Re: Is VMS Security being dumbed-down for Java?



Richard Maher wrote:

Can I just pin you down on your definition of an RTL? Is a call to
SYS$GETUAI or SYS$PERSONA_CREATE in sys$library:secureshp.exe a "RTL call"?
So as not to try and trick you, when previously (couple of years ago?) I
asked "Is it safe to call sys$getuai from a UWSS?" your answer was "AFAIK
No.". I am now of the opinion that what we're walking away with here is "It
is safe to call other UWSS shareable images (including SECURESHRP) but not
other user-mode RTLs." Is that right?

What I am referring to here as an RTL is anything not built into the kernel. If it's loaded and activated separately or otherwise not part of the kernel, it's not necessarily safe to call it from inner-mode code. And AFAIK, it is not safe to call sys$getuai, since this call is implemented as a UWSS and not as part of the kernel -- the LOADSS calls needed to use outer-mode APIs as part of their operations, so the LOADSS APIs are not directly part of the kernel.)

But if problems do arise and the report
gets to OpenVMS Engineering, my input is going to be "not supported".

You can't get much plainer than that, and I appreciate your candour. But the
image I'm stuck with is that of the poor developer's face who, after just
spending a big chunk of his life reinventing a new heap-managment wheel,
stumbles across ACMS or Rdb (or PCA$COLLECTOR) code that's called
LIB$GET_VM_PAGE from year dot and has had oodles of VMS engineering
involvement. He's gutted!!!

I've extricated my share of locally-written memory management code from existing applications. Maintaining it was more work than replacing it.

And in any event, inner-mode code cannot call RTL calls. There are cases where it might work for some folks, but there are cases where mixing the access modes and the memory heap page protections will encounter failures -- or worse, you'll introduce a security hole.

If I'm coding in user-mode, I call the RTLs and set up what I need, and pass it along to inner-mode code (where I then verify the memory via probes). If I'm coding in inner-mode code, I use the kernel memory management routines, and the kernel debugging routines (tr_print and friends, for instance). Or I expect the outer-mode code to have set up the necessary memory, and I then probe it for access rights.

If working in this area, access to the source listings are required.

But if the VMS documentation set did not consistently refer to
LIB$GET_VM_PAGE being called from inner mode then I suspect that support and
engineering would not be hounded about it for all eternity. Will these
references be removed from the doc set?

I can't say I've seen any documentation to inner-mode code referring to the RTLs. If it is, we'll either have to fix the existing RTLs to be mode-sensitive or we'll have to fix the documentation, or both. In either case, the resolution doesn't immediately matter here as calls to the RTL from inner mode don't work.

## OBJECTIVE A
Transcribe the passage of the VMS security post that opens with "And in any event, inner-mode" and closes with "for access rights.".
## OBJECTIVE B
Go on with the newsgroup reply about VMS security and inner-mode RTL calls, starting after its last sentence.
The records come from a separate source unrelated to the post on VMS security.

Entries in the collection:
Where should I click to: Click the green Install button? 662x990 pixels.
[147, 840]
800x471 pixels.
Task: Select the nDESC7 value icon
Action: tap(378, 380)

## REPLY A
And in any event, inner-mode code cannot call RTL calls. There are cases where it might work for some folks, but there are cases where mixing the access modes and the memory heap page protections will encounter failures -- or worse, you'll introduce a security hole.

If I'm coding in user-mode, I call the RTLs and set up what I need, and pass it along to inner-mode code (where I then verify the memory via probes). If I'm coding in inner-mode code, I use the kernel memory management routines, and the kernel debugging routines (tr_print and friends, for instance). Or I expect the outer-mode code to have set up the necessary memory, and I then probe it for access rights.

## REPLY B
NOSHRIMG, privileged shareable image cannot have outbound calls

When did it become legal to drop the /PROTECT qualifier on the $LINK
command? Are we agreed that a re-visit of the relevant documentation should
have taken place at that time and, sadly, didn't?

You can't call RTLs from inner-mode code.

obviously the kernel-mode C library, are safe to call.

Once again, can you please tell me the file-spec for this library? (And are
the routines as well documented as the EXE$ routines) Are there kernel mode
equivalents of malloc, and realloc et al?

You can't call user-mode code and user-mode RTLs from inner-mode code.

The kernel C library is part of the kernel, and is callable from inner-mode code.

Key here is the use of LINK/NOSYSLIB/SYSEXE. If you have C calls and use this command, per the driver documentation, you will get a subset of the standard C library calls resolved via the kernel C library. (If you have both the user-mode C library and the inner-mode C library, you'll get duplicate symbols.)


Inner-mode calls to anything other than
exec-based system services are not generally considered supported.

Anyone got just *one* example of a non exec-based system service call being
specifically supported?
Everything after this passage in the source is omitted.